Earlier this week we shared a story about Psychology Today’s decision to keep running paid listings for ex-gay therapists, but it appears that all the bad press was enough to get them to change their tune.
As of now, practitioners of ex-gay therapy will no longer be allowed to advertise their services in the publication.
Charles Frank, who runs Psychology Today’s directory, initially told HuffPost that he had no intention of meeting the HRC’s request to filter out the medically unsound treatment.
Though Frank said Psychology Today is “not a fan” of conversion therapy, he wrote in an email, “We take care not to sit in judgement of others by allowing or denying individual participation.”
“There are many reasons why one group of people take issue with another, especially around the sensitive subject of relationships and therapy,” he added. “The Therapy Directory cannot pick winners.”
Four hours after the piece ran on HuffPost, Frank released the following statement via Psychology Today’s website:
“The Therapy Directory has removed the individual whose profile included a discussion of conversion therapy. We have informed all Directory professionals that those whose profiles offer conversion therapy will be delisted.”
Frank has reportedly since removed all the profiles in question, saying, “It took me a while to track them all down.”
Good, but rather sad that it took “public pressure” to convince them not to promote snake oil in exchange for cash.
“”Though Frank said Psychology Today is “not a fan” of conversion therapy, he wrote in an email, “We take care not to sit in judgement of others by allowing or denying individual participation.””
Really? So they were happy to list people whose therapy, the American Psychological Association has termed “Abusive”. Perhaps that organization needs to examine whether or not they should tell all of their members to stop buying this magazine.
Only banned them now? This should have happened a century ago. The mag get a failing grade here. I will never by that hate mag.
Psychology Today by going against the recommendation of the APA should be disavowed by all psychologists (at least credible psychologists who don’t practice or believe in this conversion “therapy” bullcrap.
I’m sure most real psychologists laugh at this magazine.
Psychology Today was promoting a “therapy” that wasn’t a therapy at all.
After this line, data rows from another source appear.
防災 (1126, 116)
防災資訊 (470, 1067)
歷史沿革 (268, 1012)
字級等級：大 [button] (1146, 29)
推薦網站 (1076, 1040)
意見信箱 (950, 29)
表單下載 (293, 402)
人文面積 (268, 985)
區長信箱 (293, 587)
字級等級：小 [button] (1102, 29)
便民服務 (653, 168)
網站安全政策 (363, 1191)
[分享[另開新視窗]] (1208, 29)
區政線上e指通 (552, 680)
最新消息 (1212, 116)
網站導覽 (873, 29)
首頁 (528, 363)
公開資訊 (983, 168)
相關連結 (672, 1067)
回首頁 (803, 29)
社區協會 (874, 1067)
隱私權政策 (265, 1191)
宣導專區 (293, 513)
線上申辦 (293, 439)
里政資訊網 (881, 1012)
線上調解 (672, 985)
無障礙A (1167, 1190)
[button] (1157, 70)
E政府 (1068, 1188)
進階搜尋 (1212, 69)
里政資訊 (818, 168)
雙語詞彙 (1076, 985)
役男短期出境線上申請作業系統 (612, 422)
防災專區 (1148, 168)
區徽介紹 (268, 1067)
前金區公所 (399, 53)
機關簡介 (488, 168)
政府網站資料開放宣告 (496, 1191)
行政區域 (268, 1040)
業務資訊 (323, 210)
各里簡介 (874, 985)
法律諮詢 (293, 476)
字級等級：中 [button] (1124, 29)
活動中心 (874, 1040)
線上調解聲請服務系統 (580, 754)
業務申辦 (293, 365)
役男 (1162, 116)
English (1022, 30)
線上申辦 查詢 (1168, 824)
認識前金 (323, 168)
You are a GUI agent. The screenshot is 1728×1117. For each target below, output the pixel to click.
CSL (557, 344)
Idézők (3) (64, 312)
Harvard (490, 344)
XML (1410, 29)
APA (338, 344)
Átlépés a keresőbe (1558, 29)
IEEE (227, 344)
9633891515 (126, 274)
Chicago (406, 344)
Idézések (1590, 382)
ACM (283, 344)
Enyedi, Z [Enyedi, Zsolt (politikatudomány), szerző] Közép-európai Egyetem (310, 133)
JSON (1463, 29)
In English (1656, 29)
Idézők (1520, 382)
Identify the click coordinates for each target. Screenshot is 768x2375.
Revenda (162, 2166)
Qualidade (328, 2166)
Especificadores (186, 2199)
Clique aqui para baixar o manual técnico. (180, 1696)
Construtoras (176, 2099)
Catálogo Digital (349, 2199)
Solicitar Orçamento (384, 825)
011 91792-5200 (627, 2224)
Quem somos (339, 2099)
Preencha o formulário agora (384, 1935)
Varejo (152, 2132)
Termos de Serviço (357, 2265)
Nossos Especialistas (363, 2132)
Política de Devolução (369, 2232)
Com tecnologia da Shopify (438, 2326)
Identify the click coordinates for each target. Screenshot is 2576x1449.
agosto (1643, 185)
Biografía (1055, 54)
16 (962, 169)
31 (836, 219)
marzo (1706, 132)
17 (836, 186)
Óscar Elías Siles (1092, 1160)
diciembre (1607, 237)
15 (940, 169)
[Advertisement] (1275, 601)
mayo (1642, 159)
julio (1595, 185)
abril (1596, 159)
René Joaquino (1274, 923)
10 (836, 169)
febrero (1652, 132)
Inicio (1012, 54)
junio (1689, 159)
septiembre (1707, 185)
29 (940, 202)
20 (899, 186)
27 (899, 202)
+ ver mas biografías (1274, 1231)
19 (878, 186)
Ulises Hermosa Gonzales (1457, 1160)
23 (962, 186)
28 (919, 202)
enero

And often it had catastrophic consequences including suicide. The “therapy” has a ZERO percent success rate. Some of the so called “success” stories were later found to be at gay clubs, having interaction with someone of the same sex or even going out with someone of the same sex. A ZERO percent success rate alone indicates no credibility.
@Giancarlo85: I think PT made the right decision to ban ads for conversion therapy, but let’s be clear: It was never PROMOTING conversion therapy. It merely accepted ads from people who practice the therapy. Print (and internet) publications accept ads from thousands of different advertisers for various products and services. Accepting advertising is not promotion or endorsement though it might give the advertiser a sense of legitimacy. Very few publications (most notably Good Housekeeping) actually endorse the products that are advertised.
PT gave in to pressure and did the right thing. Let’s cool it with the hysteria.
@jwtraveler: Providing a public platform for a product or organisation is the very definition of PROMOTING.
Do you sit there and think ‘what’s the most obtuse angle from which I can approach this debate?’
Coz it sure reads like it.
I know this comparison is a bit hyperbolic, but, would Jet or Ebony Magazine accept ads from the KKK?
You could use the same argument that they aren’t promoting them, just selling them ad space.
Why are LGBT’s still so willing to give bigots who hate us so much more leeway than we would expect other groups to give their own bigots?
@jwtraveler: No sorry. They were basically condoning this so called therapy, by allowing it to be published in the first place. They discredited their own publication in the process.
Psychology today just seems like so much of a joke.
Their posts on Facebook are always something you’d see in Cosmo, or maybe even buzzfeed with the same clickbait titles.
“5 ways to keep your man/partner happy”
“10 things your partner finds annoying about you”
“9 things couples worry about”
And of course, it’s always a picture of heterosexuals accompanying the article.
In other words, this publication “psychology today” is more entertainment tabloid than it is anything informative, and seems to rely on dime store psychology that anybody with common sense could figure out.
@Cam: That’s a ridiculous analogy. I don’t know what you think PT is. It’s not The Advocate, nor is it the publication of the American Family Association. It’s a popular (as in “for the people”) psychology magazine. I’m sure they accept ads for many different products, services and practitioners. They don’t necessarily screen all of them.@Giancarlo85: You guys don’t seem to understand the function of advertising or the meaning of free speech or freedom of the press. And if you think that the media investigate, test, endorse and guarantee the products of all their advertisers, you’re in for a big surprise.
As I said before, I think PT made an unfortunate mistake, which they have now rectified. That doesn’t make them neo-Nazis.
@jwtraveler: You are wrong on many levels. I am not taking away anyone’s freedom of speech. They did endorse these people by allowing their names to be published in their directory. This was a directory, not advertising. This has nothing to do with freedom of the press or speech, but more to do with a complete lack of credibility.